<<<<

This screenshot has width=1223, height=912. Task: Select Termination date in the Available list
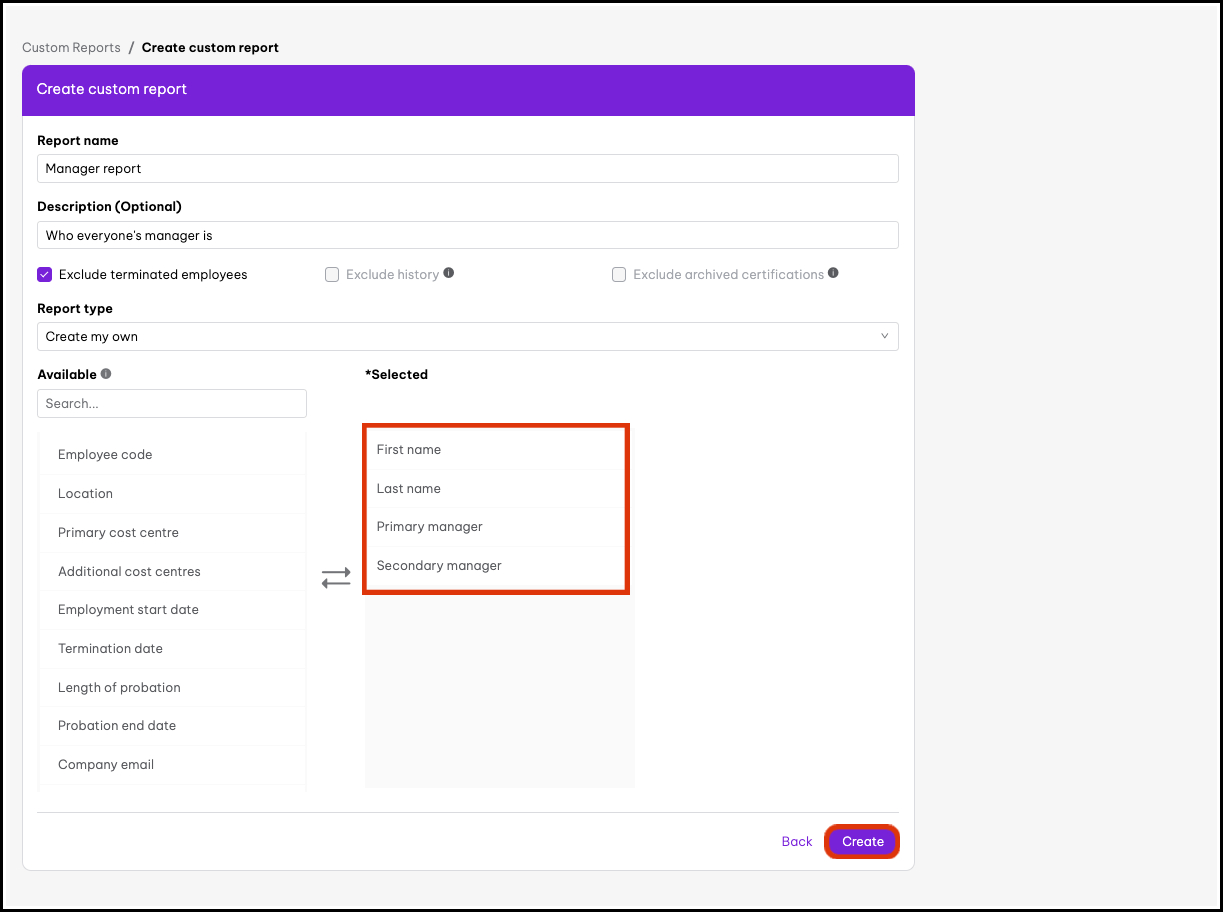[x=110, y=648]
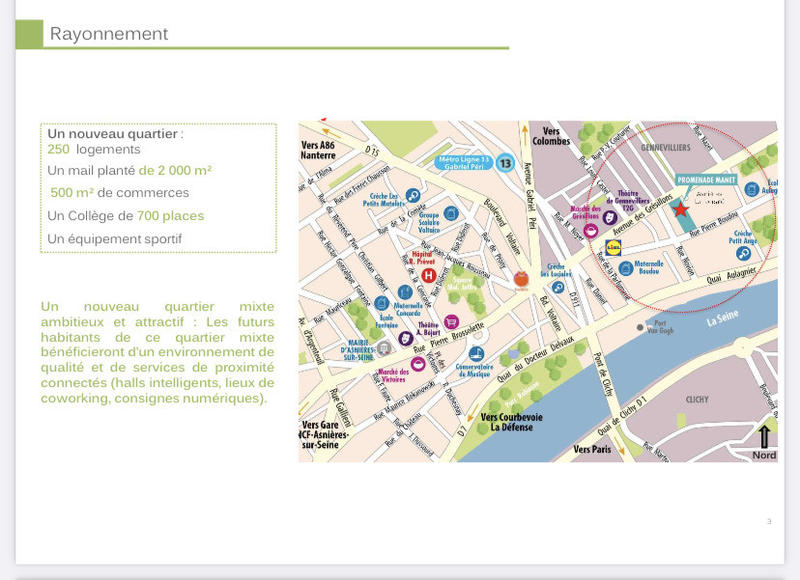The height and width of the screenshot is (580, 800).
Task: Click the Groupe Scolaire Voltaire school icon
Action: pyautogui.click(x=451, y=213)
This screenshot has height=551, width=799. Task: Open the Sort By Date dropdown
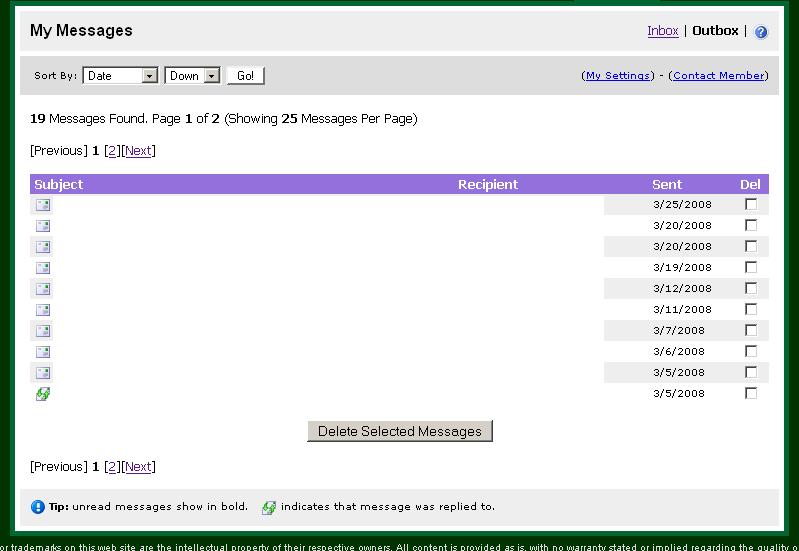tap(121, 76)
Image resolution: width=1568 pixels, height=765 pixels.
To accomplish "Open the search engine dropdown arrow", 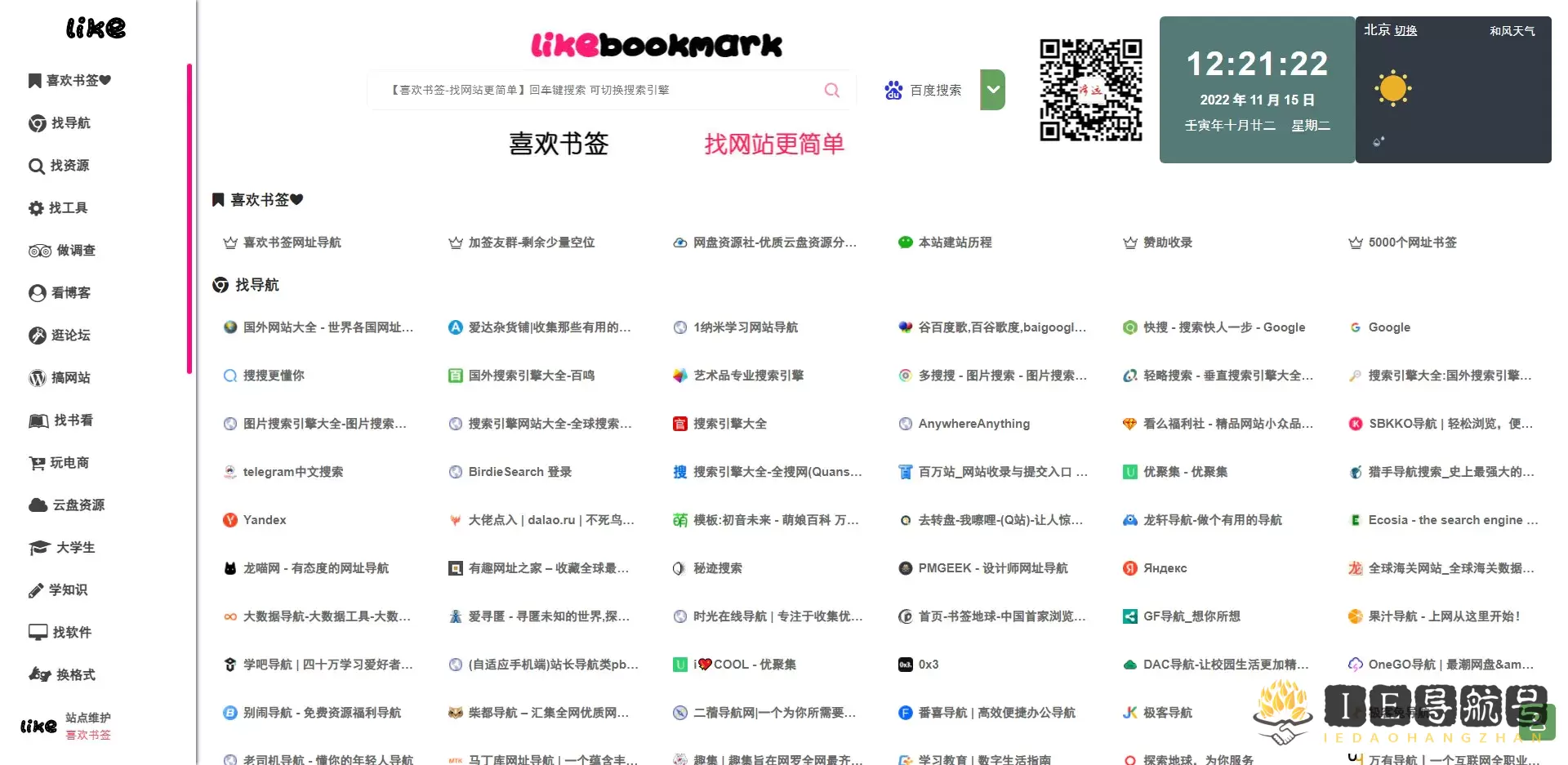I will pos(992,90).
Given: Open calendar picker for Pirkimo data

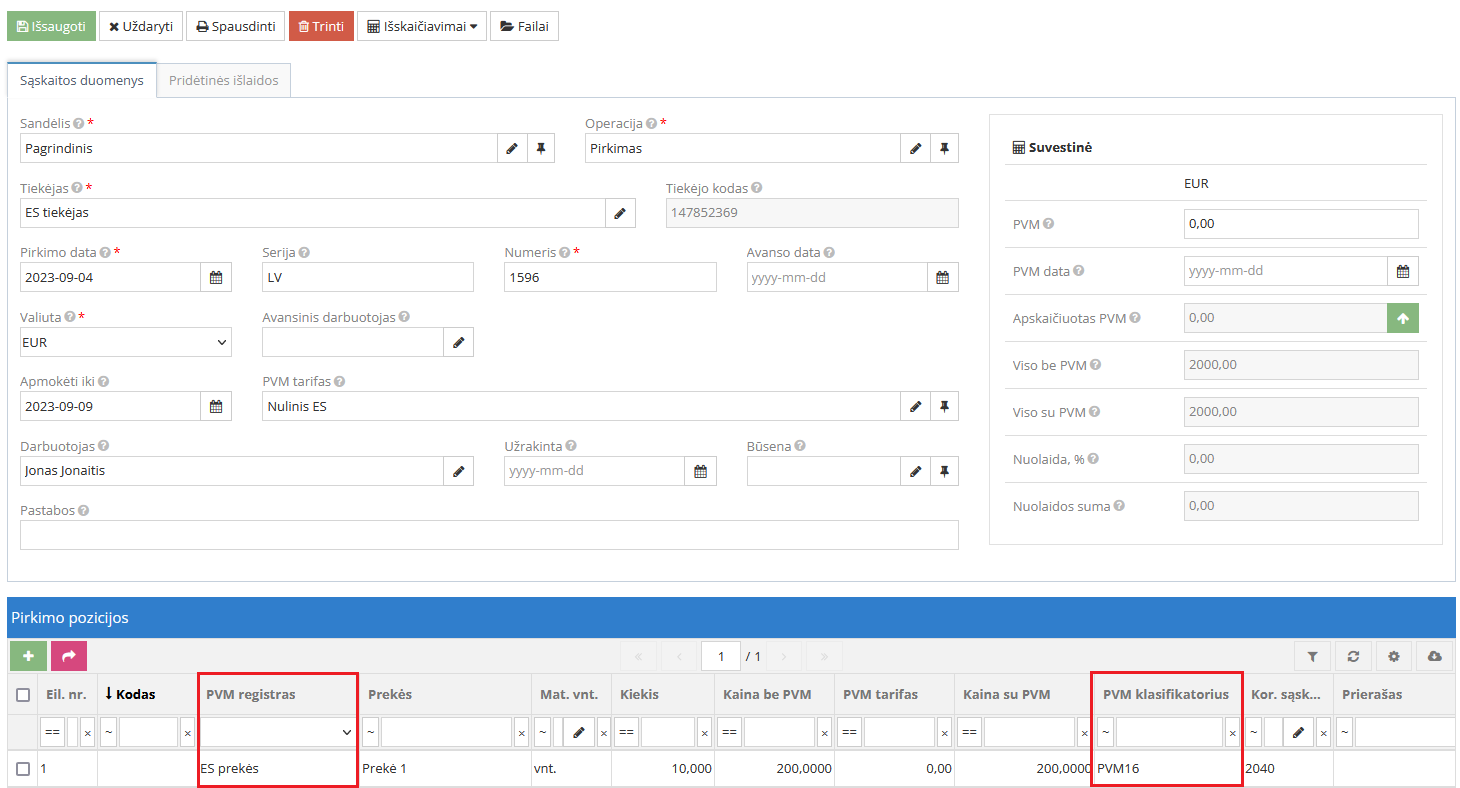Looking at the screenshot, I should [216, 277].
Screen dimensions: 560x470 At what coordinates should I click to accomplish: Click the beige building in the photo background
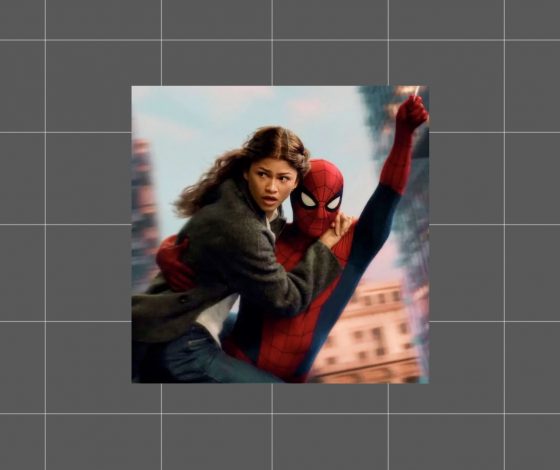pyautogui.click(x=368, y=332)
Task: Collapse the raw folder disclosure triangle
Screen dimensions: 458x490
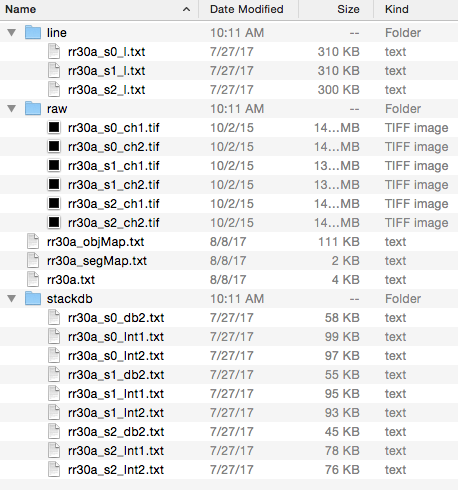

>>>>

-- WORK TO BE COMPLETED --
Reproduce, word for word, the part of the data that opens with the line containing "Given: Open calendar picker for Pirkimo data" and runs through the end of the data, omitting the pictures.

-- RESPONSE TO THE EXERCISE --
Given: Open calendar picker for Pirkimo data

Looking at the screenshot, I should [216, 277].
Screen dimensions: 560x470 At what coordinates should I click to accomplish: Click the beige building in the photo background
pyautogui.click(x=368, y=332)
Task: Collapse the raw folder disclosure triangle
Screen dimensions: 458x490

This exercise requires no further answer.